O muro já foi abaixo [com fotos

Há lá melhor lugar que Lisboa para começar a digressão europeia de The Wall Live, perguntou Roger Waters ao público na primeira de duas noites no Pavilhão Atlântico.

a pergunta era retórica, mas o espectáculo não o foi no sentido pejorativo. nem o mais empedernido sectário da crítica musical que domina os media (que por norma despreza os ‘chatos’ pink floyd) poderia sentir-se entediado ou indiferente perante a releitura do clássico moderno que é the wall. a actualidade da mensagem contra a guerra e contra os ‘ismos’ do poder, aliada a um conjunto cénico único esmagam o espectador — pelo menos aqueles que não estão demasiado ocupados a filmar o show.

desde o momento em que um ‘vagabundo’ que se passeia com um carrinho de compras e atira o boneco pink para o palco até aos músicos se despedirem de palco um a um ao som de outside the wall, há mais de duas horas de uma produção megalomaníaca, sim, mas também emocionante. como por exemplo em vera, ao mostrar crianças a correrem para os pais, soldados regressados de missão, ou em run like hell, ao projectar as imagens, divulgadas pelo wilileaks, de um repórter de imagem e do seu assistente serem abatidos no iraque.

e é difícil escolher o que é mais extraordinário: se as animações de gerald scarfe (já usadas no filme the wall) a emprestarem uma carga dramática extra à música, se o reconhecimento do intratável waters, no final do concerto, de que há 30 anos desprezava o público e que agora o adora. a idade tem destas coisas. mas se, aos 67 anos, o baixista tem o coração mais mole e uma capacidade de autocrítica em relação aos excessos de outros tempos, não se pense que se apresenta em palco como um velho maestro a apoiar-se na batuta como se fosse uma bengala. waters demonstra uma vitalidade própria de um rocker que em vez de lsd tomou o elixir da juventude. e que nos lembra, qual grilo falante, que temos de derrubar todos os muros, a começar pelos da nossa consciência. o povo gostou e não escondeu alguma desilusão por não haver encore.

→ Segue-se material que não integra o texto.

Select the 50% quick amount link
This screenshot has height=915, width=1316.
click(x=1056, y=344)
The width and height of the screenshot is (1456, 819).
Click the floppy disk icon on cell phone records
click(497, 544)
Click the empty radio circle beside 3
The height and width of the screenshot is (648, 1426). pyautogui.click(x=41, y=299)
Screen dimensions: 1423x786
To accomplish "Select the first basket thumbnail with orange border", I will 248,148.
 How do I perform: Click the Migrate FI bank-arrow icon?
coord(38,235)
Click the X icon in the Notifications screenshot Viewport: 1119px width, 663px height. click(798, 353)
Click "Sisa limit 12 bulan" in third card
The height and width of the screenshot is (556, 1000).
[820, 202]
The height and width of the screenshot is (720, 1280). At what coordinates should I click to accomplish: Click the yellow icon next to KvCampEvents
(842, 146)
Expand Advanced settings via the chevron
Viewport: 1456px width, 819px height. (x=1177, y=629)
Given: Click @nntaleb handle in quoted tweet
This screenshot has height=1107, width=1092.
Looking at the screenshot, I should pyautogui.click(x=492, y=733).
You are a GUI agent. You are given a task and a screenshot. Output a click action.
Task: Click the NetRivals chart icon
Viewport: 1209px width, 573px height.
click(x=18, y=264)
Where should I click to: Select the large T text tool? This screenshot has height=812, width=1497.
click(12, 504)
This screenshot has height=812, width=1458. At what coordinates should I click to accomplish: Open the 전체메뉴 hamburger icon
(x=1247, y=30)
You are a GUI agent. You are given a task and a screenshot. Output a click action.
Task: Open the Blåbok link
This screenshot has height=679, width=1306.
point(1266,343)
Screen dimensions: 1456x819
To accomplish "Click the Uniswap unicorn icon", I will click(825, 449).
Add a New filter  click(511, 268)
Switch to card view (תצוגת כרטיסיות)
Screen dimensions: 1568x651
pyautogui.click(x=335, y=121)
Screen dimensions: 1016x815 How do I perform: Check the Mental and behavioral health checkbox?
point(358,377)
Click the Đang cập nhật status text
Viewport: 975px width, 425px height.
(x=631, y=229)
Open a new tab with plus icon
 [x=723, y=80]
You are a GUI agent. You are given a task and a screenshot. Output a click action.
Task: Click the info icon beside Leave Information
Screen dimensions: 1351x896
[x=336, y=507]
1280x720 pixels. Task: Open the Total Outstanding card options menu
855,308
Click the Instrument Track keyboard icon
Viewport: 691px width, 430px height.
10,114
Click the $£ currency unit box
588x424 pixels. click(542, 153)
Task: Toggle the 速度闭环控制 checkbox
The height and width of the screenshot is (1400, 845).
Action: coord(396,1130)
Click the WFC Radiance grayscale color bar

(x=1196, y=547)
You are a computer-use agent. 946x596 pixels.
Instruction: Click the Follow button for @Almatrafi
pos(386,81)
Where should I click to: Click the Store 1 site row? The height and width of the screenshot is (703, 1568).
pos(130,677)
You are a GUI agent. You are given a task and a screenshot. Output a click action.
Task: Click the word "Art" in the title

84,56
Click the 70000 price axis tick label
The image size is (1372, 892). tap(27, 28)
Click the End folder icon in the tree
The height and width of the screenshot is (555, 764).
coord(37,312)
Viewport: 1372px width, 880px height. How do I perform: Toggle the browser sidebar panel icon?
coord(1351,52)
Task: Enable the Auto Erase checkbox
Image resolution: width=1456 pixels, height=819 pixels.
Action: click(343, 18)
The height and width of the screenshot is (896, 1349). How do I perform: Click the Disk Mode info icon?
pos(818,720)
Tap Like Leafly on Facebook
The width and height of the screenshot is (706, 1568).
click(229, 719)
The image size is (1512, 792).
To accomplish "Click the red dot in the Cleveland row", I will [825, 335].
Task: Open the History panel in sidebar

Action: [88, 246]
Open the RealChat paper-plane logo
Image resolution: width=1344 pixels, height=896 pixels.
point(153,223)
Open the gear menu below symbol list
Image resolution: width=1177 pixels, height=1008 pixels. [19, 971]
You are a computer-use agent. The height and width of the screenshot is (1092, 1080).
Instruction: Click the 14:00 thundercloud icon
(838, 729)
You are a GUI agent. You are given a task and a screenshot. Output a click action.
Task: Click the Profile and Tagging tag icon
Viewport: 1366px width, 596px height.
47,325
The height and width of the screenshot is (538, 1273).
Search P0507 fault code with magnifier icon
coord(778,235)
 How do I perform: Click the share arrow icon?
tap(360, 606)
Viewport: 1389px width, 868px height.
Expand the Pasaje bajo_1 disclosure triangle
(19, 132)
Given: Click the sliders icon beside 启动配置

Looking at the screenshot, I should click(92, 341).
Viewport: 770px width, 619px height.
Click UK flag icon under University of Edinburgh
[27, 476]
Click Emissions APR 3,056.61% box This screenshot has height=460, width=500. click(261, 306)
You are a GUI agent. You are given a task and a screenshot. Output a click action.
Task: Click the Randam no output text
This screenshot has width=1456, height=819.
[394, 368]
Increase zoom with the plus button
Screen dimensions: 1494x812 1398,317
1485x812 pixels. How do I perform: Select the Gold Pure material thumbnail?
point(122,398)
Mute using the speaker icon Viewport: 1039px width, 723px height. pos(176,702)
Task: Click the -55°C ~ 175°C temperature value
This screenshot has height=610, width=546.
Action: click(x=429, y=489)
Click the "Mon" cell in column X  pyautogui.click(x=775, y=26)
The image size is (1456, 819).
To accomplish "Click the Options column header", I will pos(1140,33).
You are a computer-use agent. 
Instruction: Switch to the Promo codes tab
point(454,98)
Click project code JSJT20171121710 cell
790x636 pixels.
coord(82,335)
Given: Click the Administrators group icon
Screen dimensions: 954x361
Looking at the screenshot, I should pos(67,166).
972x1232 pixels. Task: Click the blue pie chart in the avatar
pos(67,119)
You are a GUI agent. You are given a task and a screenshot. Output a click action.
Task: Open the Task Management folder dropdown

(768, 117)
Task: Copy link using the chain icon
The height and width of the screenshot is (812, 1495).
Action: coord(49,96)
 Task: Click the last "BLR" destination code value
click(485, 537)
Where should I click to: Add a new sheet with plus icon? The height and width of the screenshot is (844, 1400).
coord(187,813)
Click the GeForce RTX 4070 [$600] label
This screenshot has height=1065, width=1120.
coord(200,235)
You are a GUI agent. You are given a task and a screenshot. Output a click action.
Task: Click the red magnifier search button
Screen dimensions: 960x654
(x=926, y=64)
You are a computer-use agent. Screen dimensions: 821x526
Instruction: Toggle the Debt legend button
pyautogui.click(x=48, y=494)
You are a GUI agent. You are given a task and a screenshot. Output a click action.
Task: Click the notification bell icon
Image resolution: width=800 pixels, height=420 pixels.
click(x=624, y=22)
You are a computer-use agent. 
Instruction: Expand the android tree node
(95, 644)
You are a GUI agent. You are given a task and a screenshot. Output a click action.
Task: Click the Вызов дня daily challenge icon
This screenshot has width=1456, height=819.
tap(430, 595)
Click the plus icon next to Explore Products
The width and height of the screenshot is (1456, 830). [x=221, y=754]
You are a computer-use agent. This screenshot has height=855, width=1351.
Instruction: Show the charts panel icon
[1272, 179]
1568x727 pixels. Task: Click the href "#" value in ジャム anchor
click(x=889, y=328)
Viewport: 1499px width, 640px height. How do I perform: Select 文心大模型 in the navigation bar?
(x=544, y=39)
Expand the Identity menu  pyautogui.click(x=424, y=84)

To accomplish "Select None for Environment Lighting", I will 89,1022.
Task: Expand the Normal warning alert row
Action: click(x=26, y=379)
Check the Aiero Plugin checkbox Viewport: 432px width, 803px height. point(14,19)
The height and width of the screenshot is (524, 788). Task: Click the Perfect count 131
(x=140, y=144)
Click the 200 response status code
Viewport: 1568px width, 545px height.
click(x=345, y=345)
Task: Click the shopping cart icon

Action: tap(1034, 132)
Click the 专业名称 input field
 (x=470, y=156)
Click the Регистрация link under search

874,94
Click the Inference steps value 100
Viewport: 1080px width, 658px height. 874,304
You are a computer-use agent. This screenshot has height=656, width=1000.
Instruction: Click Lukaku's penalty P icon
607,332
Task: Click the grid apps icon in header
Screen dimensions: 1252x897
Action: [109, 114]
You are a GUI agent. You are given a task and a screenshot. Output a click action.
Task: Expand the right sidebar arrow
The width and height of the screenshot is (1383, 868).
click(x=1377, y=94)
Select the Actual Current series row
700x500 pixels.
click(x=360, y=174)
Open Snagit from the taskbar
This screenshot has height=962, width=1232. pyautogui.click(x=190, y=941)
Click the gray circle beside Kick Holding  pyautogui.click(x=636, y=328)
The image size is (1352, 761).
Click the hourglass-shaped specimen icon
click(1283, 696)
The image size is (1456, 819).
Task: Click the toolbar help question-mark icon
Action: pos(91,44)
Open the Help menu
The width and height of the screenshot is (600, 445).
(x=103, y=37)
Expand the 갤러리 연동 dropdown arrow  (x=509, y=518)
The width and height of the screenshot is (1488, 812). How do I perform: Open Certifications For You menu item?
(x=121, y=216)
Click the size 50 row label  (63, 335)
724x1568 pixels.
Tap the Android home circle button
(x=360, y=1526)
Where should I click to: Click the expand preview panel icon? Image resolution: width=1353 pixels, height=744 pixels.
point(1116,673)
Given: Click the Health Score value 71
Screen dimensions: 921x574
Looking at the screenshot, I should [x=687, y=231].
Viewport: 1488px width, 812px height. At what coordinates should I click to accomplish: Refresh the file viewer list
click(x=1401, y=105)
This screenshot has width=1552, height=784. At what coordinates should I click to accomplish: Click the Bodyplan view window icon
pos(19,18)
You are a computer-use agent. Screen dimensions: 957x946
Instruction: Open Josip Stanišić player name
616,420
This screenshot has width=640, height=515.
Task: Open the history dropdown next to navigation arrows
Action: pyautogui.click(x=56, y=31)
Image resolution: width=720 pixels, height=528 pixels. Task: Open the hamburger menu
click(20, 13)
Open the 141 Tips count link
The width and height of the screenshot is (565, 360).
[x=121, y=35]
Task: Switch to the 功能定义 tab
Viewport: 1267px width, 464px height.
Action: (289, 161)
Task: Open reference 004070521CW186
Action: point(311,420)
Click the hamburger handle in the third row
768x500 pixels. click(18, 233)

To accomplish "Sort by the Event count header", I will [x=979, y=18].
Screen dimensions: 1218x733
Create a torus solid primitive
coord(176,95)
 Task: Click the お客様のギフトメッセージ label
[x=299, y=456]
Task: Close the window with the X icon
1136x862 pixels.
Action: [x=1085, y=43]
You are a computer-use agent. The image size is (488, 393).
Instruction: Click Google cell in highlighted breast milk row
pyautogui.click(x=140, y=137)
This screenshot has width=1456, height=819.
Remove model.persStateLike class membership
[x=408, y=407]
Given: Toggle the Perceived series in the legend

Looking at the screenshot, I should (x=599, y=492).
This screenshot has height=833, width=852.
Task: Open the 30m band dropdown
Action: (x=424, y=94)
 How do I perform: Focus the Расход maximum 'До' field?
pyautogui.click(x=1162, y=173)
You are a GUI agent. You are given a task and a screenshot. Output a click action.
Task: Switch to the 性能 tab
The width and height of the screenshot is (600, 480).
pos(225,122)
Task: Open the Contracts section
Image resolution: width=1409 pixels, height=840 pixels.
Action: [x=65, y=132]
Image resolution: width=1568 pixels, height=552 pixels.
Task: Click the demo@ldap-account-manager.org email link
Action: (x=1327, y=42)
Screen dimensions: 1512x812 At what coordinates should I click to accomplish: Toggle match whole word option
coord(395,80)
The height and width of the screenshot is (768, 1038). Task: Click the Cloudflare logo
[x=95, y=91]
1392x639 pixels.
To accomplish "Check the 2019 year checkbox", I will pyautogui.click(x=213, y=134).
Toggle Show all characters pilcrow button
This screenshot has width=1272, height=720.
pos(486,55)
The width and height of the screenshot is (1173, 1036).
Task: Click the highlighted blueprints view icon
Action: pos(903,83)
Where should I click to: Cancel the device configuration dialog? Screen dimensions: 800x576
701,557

para quem vai ao concerto desta terça-feira é bom lembrar a pontualidade britânica do fundador dos pink floyd. como consolação, para quem não conseguiu bilhete, pode ver algumas das centenas de filmagens disponíveis no youtube até um dia poder apreciar o filme desta digressão. as gravações vão decorrer em maio, no pavilhão o2, em londres, e é dado como adquirido que o guitarrista david gilmour, companheiro de waters nos pink floyd, irá fazer uma perninha.